In 2066, Makima becomes the Manager of the Devil Hunter Club where she will be in charge of the Data Management of the Club. In the club, there are people from all walks of life such as Satoru Gojo, from `Jujutsu Kaisen` and Anya Forger from `Spy x Family`. In fact, these peole have their own department and they work in their own department. For example, `Jujutsu Kaisen` and `Kimetsu no Yaiba` and considered as one department respectively.

People in a department are known as actors for the club and they will be assigned to different system or we can also call it genres whenever they are called upon by the studios like Mappa and CloverWorks. Every month, Makima would need to submit a report to Masamichi Yaga, the Club President to report on the work from each department with details such as what genres of TV shows they are involved in and which studios used them. 

The typical report looks like this:

| Department | Dept | User ID | Name | System1 | Cube |
|----------|----------|----------|----------|----------|----------|
|Jujutsu Kaisen | 呪術廻戦 | satorugojo | Satoru Gojo | ACTION | Mappa |


In fact, every month Makima will receive raw data collected by her Devil Hunter members, Aki, Power and Denji and the data formats are often inconsistent but Makima has her ways to deal with the inconsistencies. In general the raw data will have the format as follows:

| User ID | role code |
|----------|----------|
| satorugojo | mapp |


The example above looks clean, but sometimes the system, name, role code are not given but only User ID is given and real data might not be very clean to begin with.

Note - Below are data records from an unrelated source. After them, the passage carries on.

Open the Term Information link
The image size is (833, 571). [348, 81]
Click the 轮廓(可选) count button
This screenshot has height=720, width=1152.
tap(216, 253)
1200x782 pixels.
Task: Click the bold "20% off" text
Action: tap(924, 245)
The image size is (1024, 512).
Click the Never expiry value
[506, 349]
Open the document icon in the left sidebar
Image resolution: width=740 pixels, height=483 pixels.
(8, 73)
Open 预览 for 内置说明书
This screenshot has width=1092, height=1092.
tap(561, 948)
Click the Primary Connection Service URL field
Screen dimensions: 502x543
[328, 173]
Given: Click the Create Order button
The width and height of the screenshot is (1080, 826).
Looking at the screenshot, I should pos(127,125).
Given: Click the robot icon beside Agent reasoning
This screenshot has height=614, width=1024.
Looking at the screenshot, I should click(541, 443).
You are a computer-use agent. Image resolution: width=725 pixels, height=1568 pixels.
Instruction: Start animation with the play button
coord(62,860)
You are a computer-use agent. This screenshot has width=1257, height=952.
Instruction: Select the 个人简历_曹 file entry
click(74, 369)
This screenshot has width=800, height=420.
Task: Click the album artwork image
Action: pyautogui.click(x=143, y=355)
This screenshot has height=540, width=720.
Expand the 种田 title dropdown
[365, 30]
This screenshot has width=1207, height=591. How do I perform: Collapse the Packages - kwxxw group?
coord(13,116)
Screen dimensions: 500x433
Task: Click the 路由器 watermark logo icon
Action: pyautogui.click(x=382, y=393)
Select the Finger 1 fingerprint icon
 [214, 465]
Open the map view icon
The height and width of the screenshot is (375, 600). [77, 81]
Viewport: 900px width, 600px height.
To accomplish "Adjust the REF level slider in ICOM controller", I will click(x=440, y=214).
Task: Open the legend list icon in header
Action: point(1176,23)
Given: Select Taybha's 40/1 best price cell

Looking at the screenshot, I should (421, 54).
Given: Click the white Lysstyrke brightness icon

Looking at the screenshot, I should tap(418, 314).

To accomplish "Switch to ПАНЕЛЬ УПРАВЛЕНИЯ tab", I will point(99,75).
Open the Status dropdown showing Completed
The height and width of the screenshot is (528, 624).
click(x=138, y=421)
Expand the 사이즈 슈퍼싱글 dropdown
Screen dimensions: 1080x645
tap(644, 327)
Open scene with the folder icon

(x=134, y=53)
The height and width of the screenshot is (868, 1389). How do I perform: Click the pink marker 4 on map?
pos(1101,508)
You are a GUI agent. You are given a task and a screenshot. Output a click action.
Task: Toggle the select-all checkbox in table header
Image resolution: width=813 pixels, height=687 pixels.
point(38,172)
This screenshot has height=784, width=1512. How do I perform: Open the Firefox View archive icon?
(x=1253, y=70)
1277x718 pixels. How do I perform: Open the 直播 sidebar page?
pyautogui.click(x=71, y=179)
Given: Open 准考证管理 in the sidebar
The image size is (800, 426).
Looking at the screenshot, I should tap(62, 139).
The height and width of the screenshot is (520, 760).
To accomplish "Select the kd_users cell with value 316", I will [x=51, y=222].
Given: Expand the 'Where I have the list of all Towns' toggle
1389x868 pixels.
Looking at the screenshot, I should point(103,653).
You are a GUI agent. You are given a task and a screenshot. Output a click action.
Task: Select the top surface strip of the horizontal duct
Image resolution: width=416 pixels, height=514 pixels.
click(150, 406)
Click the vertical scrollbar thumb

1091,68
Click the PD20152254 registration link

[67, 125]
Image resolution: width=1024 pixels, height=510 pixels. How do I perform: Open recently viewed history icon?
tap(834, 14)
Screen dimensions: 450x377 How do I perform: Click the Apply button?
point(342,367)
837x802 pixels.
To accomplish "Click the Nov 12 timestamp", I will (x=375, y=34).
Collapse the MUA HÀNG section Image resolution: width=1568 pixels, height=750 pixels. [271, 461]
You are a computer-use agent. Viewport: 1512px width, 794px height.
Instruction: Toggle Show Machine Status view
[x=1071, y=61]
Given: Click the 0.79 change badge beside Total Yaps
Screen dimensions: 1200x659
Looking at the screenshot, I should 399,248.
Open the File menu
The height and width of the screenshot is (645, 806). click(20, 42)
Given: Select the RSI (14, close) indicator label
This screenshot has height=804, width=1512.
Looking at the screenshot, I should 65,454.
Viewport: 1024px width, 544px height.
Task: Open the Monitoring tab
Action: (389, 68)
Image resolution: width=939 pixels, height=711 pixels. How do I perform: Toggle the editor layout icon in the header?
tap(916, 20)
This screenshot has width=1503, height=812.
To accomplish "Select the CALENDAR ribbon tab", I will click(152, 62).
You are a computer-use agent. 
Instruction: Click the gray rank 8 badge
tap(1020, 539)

So Makima has to rely on her club members database and checklist that looks like this:

**Club Members Database**

| Department | Dept | User ID | Name |
|----------|----------|----------|----------|
|Jujutsu Kaisen | 呪術廻戦 | satorugojo | Satoru Gojo |


**Checklist 1**

| Department | Dept |
|----------|----------|
|Jujutsu Kaisen | 呪術廻戦 |


**Checklist 2**

| cube | cube_name |
|----------|----------|
| mapp | Mappa |


These data allows Makima to perfrom cross referencing whenever there are missing information in the raw data she received. Let's see how Makima prepare her report with the below code👇

> *The data used, characters, names are derived from anime characters from [MyAnimeList](https://myanimelist.net/anime/season) and this notebook is for educational purpose only. Any opinions, beliefs, or ideologies expressed within this notebook do not reflect those of the author or any other entity mentioned herein. All images used from Unsplash.*

In [1]:
# load the data, when needed
!git clone https://github.com/keanteng/kaggledata
!echo "Done. Siap. Hao Le. "

fatal: destination path 'kaggledata' already exists and is not an empty directory.


"Done. Siap. Hao Le. "


In [2]:
# import libraries
import blueautomata
import pandas as pd
import time
from IPython.display import display, HTML

# initialize the time
start_time = time.time()
print("🚀Execution time: {:.15f}".format(start_time - time.time()))
del start_time  # we clear the variable because we reuse the variable

🚀Execution time: -0.015649318695068


# 1.0 BlueAutomata With `automata_execution`
The class will compile all the raw data Makima received into a single dataframe. One Excel file will have one genre or system such as `action`, `comedy`, `adventure` and so on. By telling the function the necessary parameters the function will help Makima to compile her data. 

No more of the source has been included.